文献类型：期刊文献

英文题名：Lycoperdon perlatum from a coniferous forest forms an ectomycorrhizal relation with and increases drought resistance of Populus x canadensis 'Zhongliao 1'

作者：Zhang, Yan[1] Peng, Long[2] Wang, Shiqi[1] Yao, Jiajia[2] Feng, Lianrong[1] Yang, Chengchao[1] Wang, Nairui[1] Lin, Yang[3] Jiao, Liman[1] Peng, Rusheng[1]

第一作者：Zhang, Yan

通信作者：Zhang, Y[1]

机构：[1]Liaoning Inst Poplar Res, Gaizhou 115213, Peoples R China;[2]Chinese Acad Forestry, Res Inst Subtrop Forestry, Daqiao Rd 73, Hangzhou 311400, Peoples R China;[3]Liaoning Inst Aridland Agr & Forestry, Chaoyang 122099, Peoples R China

年份：2025

外文期刊名：SYMBIOSIS

收录：;WOS:【SCI-EXPANDED(收录号:WOS:001425300300001)】；

基金：This work was financially supported by The Natural Science Foundation of Liaoning Province [grant number 2023-MS-048] and The National Key Research and Development Program of China [grant number 2021YFD2201200] and The Research and Development Program of Liaoning Forestry and Grassland Bureau relying on the Scientific and Technological Innovation Platform of the National Forestry and Grassland Administration[grant no. LLC[2022]18].

语种：英文

外文关键词：Drought resistance; Ectomycorrhizal fungi; Root architecture; Osmotic regulation; Antioxidant enzyme; Reactive oxygen species

摘要：Plant-fungal symbiotic associations benefit initial plant adaptation to droughty terrestrial ecosystems.

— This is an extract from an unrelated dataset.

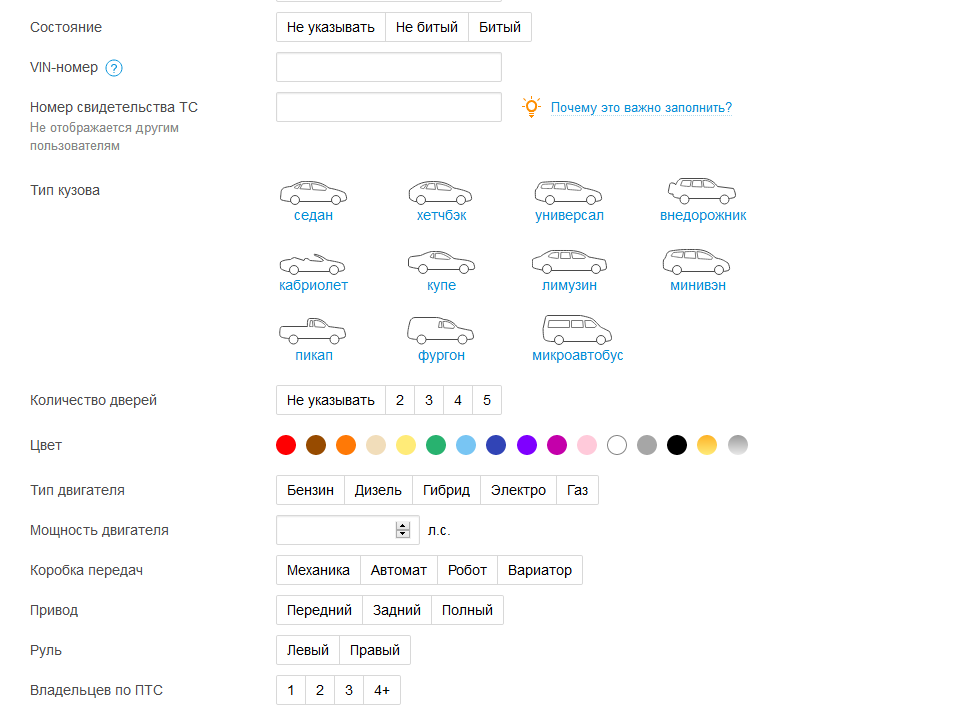Pick the red color swatch
The height and width of the screenshot is (708, 959).
(x=286, y=445)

Although information on mycorrhizal and endophytic fungi in drought-resistant mechanisms in crops and conifer species is increasing, additional information is needed on novel ectomycorrhizal fungi that promote adaptation in broad-leaf species. In this study, the effect of the ectomycorrhizal association formed by Lycoperdon perlatum isolated from coniferous forest soil and Populus x canadensis 'Zhongliao 1' on drought resistance was investigated. After colonization, ectomycorrhizal symbiosis was detected in poplar roots, and simultaneously typical characteristic fungal mantle and Hartig net structures were observed in the cross-section of ectomycorrhiza under laser scanning confocal microscopy. Fungal colonization led to increases in plant growth and regulation of root system architecture. Under drought stress, accumulations of soluble sugar and proline increased in colonized plants. Furthermore, the plant-fungal association increased antioxidant enzyme activity, which inhibited the production of reactive oxygen species (ROS) and decreased malondialdehyde content. The results of the study indicated that the ectomycorrhizal symbiosis facilitated drought resistance by both substantially increasing the content of osmoregulatory substances and diminishing excess ROS. Thus, ectomycorrhizal fungi from coniferous forests can establish associations that increase the adaptation of broad-leaf species to the environment.